I love working on a digital platform, but sometimes I really need to feel a brush against canvas or paper. Lately, I’ve been working in watercolor because I love the look of illustrated florals. Taking a watercolor into a digital environment isn’t exactly complicated.
Step 1: Paint a watercolor
Step 2: Scan your watercolor
Step 3: Open your file
That’s not really going to get you very far, though. Here’s a watercolor that I like with just those three steps:
Not very spectacular, but nice. Scanning actually can reduce some of the color so after I scan my images I go back in and adjust my color saturation and tone. I also clean up my lines (you can see the faint pencil lines on this example – I certainly don’t want those on the final image).
After years of doing this, I have come to rely on some really cool digital programs to help bring my watercolors to a finalized and fully resolved state so I can use them as part of my designs.
And this is where I get myself in trouble. See, most designers I know use Adobe Illustrator or Photoshop. And while I use them, my go to programs are generally the Corel products. I use Painter nearly every day. I tend to adjust my images in PaintShop Pro before I bring them into Adobe. For me, each program serves a different purpose and I can’t ever picture myself moving from Corel to exclusively Adobe. I also couldn’t live without using Adobe for my final designs, so I will continue to use both pretty equally.
There are a few more programs as well that I simply couldn’t live without.

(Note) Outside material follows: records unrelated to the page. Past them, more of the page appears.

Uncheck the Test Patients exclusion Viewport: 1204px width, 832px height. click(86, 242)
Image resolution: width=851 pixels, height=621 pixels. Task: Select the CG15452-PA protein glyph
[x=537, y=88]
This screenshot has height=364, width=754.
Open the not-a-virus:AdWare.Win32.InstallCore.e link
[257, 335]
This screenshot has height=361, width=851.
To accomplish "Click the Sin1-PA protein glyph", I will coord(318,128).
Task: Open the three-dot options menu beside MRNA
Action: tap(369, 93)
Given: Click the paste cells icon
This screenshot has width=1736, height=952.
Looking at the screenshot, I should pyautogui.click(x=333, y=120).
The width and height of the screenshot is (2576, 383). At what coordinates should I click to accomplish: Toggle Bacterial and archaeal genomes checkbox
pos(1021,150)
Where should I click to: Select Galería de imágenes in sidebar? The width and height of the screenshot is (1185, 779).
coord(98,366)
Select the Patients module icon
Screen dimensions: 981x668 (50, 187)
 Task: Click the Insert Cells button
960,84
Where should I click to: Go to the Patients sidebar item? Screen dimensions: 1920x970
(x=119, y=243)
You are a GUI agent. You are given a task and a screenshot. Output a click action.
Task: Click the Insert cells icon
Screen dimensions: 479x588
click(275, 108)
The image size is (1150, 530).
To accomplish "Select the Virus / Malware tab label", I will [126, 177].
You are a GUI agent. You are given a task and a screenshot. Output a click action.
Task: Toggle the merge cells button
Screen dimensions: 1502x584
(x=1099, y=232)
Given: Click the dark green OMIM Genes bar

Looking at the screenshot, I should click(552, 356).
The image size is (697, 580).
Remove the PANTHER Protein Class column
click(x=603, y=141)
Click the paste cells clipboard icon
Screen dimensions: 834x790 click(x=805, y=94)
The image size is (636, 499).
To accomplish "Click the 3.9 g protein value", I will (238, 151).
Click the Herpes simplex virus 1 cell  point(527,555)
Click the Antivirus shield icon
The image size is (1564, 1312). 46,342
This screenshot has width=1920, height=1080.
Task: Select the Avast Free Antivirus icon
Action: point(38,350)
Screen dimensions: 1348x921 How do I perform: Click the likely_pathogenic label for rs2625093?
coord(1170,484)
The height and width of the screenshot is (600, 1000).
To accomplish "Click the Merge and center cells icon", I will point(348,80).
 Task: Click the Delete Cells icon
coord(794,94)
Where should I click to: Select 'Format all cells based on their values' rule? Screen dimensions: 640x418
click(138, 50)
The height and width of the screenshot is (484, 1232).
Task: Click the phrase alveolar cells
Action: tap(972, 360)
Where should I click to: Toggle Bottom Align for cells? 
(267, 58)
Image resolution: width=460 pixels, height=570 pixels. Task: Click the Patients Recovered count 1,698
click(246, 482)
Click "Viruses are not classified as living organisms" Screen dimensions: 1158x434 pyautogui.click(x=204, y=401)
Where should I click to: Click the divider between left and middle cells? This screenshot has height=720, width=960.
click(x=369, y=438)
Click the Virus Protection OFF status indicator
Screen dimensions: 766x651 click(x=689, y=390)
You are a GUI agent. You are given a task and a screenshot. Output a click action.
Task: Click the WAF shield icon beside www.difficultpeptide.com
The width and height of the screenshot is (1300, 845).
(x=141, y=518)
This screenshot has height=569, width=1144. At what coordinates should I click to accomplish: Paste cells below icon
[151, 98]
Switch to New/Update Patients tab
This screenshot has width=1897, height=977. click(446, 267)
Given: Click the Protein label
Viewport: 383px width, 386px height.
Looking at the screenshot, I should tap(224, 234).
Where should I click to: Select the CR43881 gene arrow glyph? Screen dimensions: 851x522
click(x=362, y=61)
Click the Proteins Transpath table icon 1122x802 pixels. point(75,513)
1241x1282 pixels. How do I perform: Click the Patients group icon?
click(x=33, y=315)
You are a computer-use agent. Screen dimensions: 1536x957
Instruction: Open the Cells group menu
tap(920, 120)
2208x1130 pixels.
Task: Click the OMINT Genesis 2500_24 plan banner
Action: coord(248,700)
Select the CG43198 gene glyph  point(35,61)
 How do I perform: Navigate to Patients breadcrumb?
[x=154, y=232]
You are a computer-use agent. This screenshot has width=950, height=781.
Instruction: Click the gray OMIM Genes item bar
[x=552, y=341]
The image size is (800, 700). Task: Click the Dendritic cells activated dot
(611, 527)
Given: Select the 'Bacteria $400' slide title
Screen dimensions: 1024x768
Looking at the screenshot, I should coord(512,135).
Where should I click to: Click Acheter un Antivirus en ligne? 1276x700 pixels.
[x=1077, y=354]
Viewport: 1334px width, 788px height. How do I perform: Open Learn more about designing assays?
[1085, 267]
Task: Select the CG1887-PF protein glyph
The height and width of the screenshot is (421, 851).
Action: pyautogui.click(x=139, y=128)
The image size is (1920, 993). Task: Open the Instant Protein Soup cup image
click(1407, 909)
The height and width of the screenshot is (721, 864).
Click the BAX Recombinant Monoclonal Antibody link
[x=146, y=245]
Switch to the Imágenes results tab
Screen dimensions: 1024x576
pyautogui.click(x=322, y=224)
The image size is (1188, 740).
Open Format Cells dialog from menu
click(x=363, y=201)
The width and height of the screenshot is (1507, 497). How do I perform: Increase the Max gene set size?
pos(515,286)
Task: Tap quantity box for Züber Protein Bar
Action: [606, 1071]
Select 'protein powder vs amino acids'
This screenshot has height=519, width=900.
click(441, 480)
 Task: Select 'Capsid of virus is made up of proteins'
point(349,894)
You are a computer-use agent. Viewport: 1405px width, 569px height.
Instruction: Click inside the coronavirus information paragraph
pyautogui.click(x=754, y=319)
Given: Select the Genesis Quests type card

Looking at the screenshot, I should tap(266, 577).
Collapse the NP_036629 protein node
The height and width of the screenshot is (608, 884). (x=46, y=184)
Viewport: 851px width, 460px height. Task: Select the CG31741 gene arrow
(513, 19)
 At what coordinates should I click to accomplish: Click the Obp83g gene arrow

Here’s the complete list, and I’ll go into more depth on these in later posts.
Corel PaintShop Pro
Nik Collection by Google
Wacom Intuos Pro (Pen tablet)
For just about every design I produce I use all of these – or a significant number of them. They not only help me refine my original concept and art, but I use them for laying out the design and I rarely produce a design without using at least one filter (more on that in another post).
So here are just a few of the designs I created from the watercolor above:
For these I used every single program on the list above – and I could easily do 10 more just by arranging the elements differently and manipulating them even more or simply by using fewer programs. There really are endless possibilities.
These prints will become part of some new collections I’m developing for this year.